The cost function J(θ) used in linear regression cannot work with logistic regression. In linear regression, we use the squared error mechanism, and unfortunately, for logistic regression, such a cost function produces a nonconvex space that is not ideal for optimization. There are many local optima on which our optimization algorithm might prematurely converge before finding the true minimum if we use the same cost function.

**What is overfitting, and how can you avoid it?**

Overfitting occurs when the model learns the training set too well. It takes up random fluctuations in the training data as concepts. These impact the model’s generalization ability and do not apply to new data. The following methods are done to avoid overfitting:

- Regularization: This involves a cost term for the features involved with the objective function.
- Make a simple model: The variance can be reduced with fewer variables and parameters.
- Cross-validation methods, like k-folds, can also be used.
- If some model parameters are likely to cause overfitting, techniques for regularization like LASSO can be used that penalize these parameters.

**What is the difference between Classification and Clustering?**

Classifying data into pre-defined categories and Clustering is the grouping of data into a set of categories.

**Can Classifiers and Clustering work together?**

Yes, and these are how they can:

- Classification assigns the category to 1 new item based on already labeled items, while Clustering takes a bunch of unlabelled items and divides them into categories.
- Examples of them being used together:
- you have a set of articles -> you divide these articles into clusters based on the tags -> The Articles are grouped based on the tags. Now you have an article -> Article is sent to Classifier, and Classifier will assign one of the tags from the tags that are discovered during Clustering above – > Tag is identified.
- In Classification, there are 2 phases – The training phase and then the test phase, while in Clustering, there is only 1 phase – the dividing of training data in clusters.

**What is feature selection?**

A = It is a method to simplify the model and improves the speed, it is also done to avoid too many features. P-value in the regression coefficient table can be used to drop insignificant variables.

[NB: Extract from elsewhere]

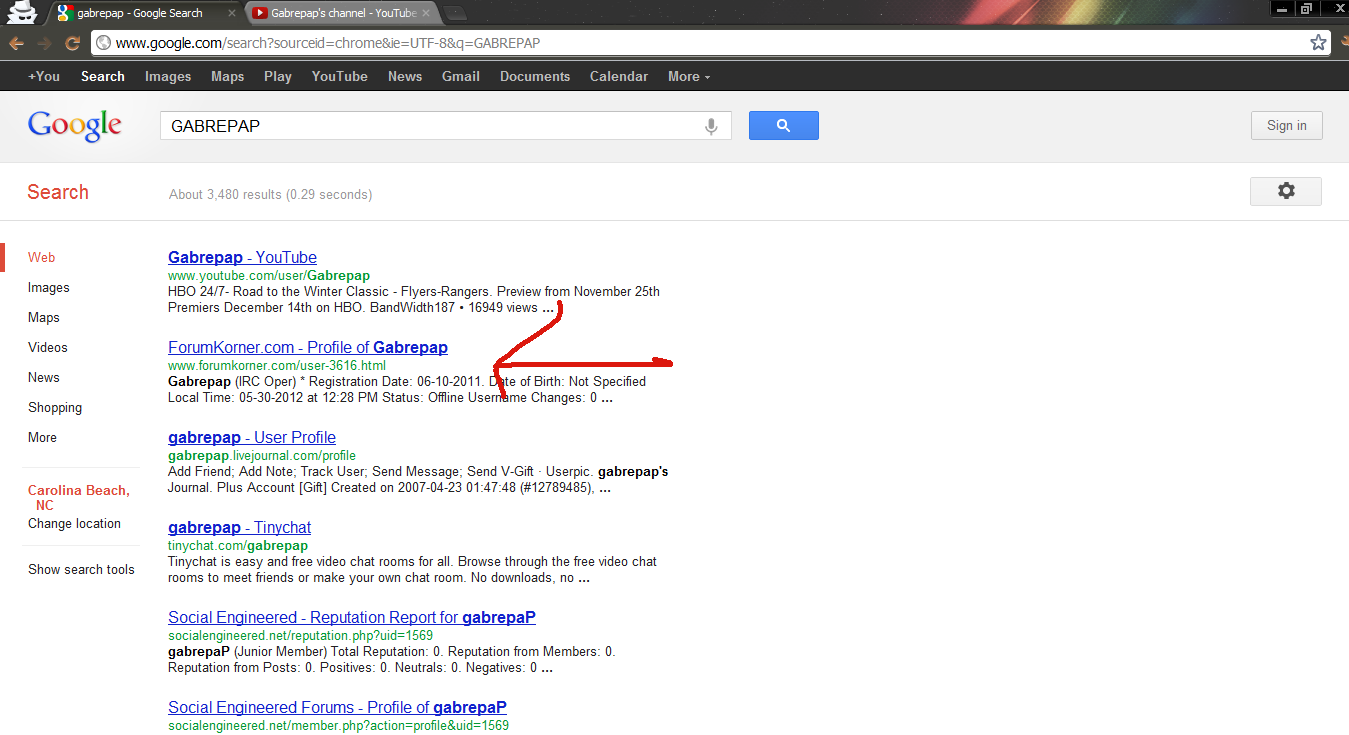1349x735 pixels.
Task: Click the blue magnifier search button
Action: [783, 125]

**What is the difference between overfitting and underfitting?**

A = Under-fitting happens when the model has not captured the underlying logic of the data. Overfitting happens when the model has focused too much on the training data set that it cannot understand the test dataset.

**How to identify if the model is overfitting or underfitting?**

Underfit model performs badly (low accuracy) on training and badly (low accuracy) on tests. Overfit model performs good (high accuracy) on training and bad (low accuracy) on tests. A good model performs well (high accuracy) in training and good (high accuracy) on tests.

**What is cluster analysis?**

Cluster analysis is a multivariate statistical technique that groups observations based on features. Moreover, observations in a dataset can be divided into different groups, which is sometimes very useful.

**What is the goal of clustering analysis?**

The goal of clustering analysis is to maximize the similarity of observations within a cluster and maximize the dissimilarity between clusters.

**What is the difference between supervised learning and unsupervised learning?**

In supervised learning, we are dealing with labeled data. We know the correct values before training our model. Examples are regression and classification. We do not know the correct values in unsupervised learning before training our model. Examples are clustering.